TASK INPUTS:
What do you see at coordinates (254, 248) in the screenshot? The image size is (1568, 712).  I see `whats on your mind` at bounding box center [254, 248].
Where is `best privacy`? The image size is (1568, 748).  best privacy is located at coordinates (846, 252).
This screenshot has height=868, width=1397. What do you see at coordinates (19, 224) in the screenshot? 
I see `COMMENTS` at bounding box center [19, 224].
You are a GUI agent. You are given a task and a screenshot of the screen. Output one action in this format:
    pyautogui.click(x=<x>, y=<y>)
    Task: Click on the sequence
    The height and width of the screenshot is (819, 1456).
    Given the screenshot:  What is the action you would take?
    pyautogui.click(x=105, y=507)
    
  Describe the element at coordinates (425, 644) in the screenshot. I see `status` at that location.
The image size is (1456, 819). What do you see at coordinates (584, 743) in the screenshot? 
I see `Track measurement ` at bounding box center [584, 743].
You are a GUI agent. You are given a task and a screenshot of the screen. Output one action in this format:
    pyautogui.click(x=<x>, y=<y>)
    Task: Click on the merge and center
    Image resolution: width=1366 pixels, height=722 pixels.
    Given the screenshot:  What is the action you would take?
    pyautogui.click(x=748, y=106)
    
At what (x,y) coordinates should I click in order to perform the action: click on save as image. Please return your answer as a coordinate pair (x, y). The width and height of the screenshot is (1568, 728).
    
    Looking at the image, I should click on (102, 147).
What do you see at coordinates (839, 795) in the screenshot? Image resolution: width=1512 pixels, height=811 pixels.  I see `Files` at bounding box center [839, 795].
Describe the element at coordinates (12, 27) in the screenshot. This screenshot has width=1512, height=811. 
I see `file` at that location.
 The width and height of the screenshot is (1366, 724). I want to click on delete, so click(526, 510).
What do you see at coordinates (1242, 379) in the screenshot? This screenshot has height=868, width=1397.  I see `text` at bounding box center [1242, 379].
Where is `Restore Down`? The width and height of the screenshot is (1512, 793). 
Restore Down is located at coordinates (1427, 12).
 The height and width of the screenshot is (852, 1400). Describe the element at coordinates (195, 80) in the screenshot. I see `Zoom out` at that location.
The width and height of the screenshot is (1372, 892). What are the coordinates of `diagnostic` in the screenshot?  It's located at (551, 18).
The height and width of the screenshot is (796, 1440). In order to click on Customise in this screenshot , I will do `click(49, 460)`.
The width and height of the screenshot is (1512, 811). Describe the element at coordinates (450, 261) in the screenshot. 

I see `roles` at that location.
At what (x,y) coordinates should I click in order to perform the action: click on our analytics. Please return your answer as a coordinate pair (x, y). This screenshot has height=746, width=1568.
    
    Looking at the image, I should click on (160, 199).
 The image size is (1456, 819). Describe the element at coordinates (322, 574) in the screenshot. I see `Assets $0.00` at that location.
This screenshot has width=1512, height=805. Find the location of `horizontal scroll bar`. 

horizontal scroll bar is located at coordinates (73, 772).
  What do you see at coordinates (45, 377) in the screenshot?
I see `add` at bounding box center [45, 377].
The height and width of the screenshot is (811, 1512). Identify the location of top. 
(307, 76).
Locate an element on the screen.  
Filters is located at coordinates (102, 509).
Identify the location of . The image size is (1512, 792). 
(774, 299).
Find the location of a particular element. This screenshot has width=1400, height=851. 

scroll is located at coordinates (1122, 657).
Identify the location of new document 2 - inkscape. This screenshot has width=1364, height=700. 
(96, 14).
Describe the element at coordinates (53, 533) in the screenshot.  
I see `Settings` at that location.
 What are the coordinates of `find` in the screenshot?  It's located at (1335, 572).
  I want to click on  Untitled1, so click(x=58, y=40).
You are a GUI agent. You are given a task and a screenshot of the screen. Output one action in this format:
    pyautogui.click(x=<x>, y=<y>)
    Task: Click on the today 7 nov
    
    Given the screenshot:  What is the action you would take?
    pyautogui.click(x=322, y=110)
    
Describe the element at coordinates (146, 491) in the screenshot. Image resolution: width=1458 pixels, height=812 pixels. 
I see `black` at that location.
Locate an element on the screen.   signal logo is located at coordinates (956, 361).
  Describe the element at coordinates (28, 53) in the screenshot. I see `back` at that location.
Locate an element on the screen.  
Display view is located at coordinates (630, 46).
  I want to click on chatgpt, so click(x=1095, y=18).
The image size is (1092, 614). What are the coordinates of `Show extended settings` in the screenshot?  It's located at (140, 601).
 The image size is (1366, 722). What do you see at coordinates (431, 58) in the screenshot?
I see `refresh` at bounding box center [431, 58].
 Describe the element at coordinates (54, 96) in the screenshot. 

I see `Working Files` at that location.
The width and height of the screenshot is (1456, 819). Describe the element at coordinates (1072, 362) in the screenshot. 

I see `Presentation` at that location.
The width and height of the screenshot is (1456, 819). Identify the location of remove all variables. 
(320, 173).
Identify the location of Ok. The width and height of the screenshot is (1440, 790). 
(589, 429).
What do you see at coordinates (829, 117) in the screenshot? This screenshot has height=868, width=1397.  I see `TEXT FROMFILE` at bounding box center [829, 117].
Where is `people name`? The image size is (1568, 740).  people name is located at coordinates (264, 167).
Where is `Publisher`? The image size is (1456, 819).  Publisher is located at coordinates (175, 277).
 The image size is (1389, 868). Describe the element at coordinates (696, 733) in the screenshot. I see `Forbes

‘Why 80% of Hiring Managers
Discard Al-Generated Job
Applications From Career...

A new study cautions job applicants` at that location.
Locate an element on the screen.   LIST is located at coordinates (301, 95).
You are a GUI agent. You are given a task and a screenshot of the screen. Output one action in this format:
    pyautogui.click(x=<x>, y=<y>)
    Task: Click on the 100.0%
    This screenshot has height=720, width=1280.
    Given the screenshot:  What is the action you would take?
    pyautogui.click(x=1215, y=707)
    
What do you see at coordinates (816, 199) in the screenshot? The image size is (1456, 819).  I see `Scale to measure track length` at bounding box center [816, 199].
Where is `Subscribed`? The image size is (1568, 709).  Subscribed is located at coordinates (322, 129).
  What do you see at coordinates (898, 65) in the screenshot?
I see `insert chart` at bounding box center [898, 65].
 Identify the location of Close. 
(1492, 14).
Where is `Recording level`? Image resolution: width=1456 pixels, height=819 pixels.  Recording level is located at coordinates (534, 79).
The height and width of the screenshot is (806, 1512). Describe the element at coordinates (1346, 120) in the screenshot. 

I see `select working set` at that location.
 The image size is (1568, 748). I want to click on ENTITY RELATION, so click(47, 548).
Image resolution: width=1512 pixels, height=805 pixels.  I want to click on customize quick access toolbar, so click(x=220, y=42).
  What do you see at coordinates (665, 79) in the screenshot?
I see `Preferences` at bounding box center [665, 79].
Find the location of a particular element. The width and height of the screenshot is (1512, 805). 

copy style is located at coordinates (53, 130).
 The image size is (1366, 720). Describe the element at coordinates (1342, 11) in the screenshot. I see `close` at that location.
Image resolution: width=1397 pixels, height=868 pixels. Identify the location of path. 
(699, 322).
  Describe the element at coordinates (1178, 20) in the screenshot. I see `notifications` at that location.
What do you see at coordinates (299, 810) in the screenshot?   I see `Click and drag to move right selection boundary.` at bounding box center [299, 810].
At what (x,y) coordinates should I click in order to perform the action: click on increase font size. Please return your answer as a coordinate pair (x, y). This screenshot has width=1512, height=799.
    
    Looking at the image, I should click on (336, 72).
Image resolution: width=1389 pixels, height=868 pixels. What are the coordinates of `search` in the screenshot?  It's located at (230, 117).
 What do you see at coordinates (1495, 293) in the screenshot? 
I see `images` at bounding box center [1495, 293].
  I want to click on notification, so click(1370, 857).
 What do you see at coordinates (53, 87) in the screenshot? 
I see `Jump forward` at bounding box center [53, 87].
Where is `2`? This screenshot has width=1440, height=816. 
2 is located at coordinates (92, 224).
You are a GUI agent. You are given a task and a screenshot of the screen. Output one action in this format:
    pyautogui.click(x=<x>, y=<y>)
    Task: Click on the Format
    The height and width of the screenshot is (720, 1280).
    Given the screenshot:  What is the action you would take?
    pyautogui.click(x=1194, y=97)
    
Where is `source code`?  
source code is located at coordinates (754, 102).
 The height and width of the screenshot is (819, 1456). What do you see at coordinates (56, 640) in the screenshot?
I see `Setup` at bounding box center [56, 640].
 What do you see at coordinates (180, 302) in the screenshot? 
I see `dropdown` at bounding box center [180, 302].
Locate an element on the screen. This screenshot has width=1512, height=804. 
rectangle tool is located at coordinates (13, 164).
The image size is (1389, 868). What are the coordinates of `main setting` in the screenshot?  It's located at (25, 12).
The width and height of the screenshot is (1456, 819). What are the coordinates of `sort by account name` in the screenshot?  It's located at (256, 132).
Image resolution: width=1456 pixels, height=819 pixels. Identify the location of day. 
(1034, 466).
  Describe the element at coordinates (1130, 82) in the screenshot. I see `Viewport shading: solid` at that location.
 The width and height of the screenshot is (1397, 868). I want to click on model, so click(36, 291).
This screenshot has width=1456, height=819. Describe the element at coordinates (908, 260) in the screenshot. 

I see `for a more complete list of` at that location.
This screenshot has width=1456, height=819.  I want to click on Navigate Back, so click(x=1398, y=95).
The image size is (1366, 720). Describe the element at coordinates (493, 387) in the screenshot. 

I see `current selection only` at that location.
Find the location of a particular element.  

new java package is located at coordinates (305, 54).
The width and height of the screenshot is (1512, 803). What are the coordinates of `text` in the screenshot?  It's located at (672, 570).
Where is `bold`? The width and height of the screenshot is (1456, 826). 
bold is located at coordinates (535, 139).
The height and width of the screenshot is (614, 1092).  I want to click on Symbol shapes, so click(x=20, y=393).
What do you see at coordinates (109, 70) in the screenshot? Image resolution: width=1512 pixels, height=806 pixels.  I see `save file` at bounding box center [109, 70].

REQUEST: Replace "screenshot" with "screen capture" in the data, starting with the first line and going on through the line with "center [19, 224].". Give back only those lines, with nothing else changed.

ANSWER FOR THE TASK:
What do you see at coordinates (254, 248) in the screen capture? The image size is (1568, 712).  I see `whats on your mind` at bounding box center [254, 248].
Where is `best privacy`? The image size is (1568, 748).  best privacy is located at coordinates (846, 252).
This screen capture has height=868, width=1397. What do you see at coordinates (19, 224) in the screen capture? 
I see `COMMENTS` at bounding box center [19, 224].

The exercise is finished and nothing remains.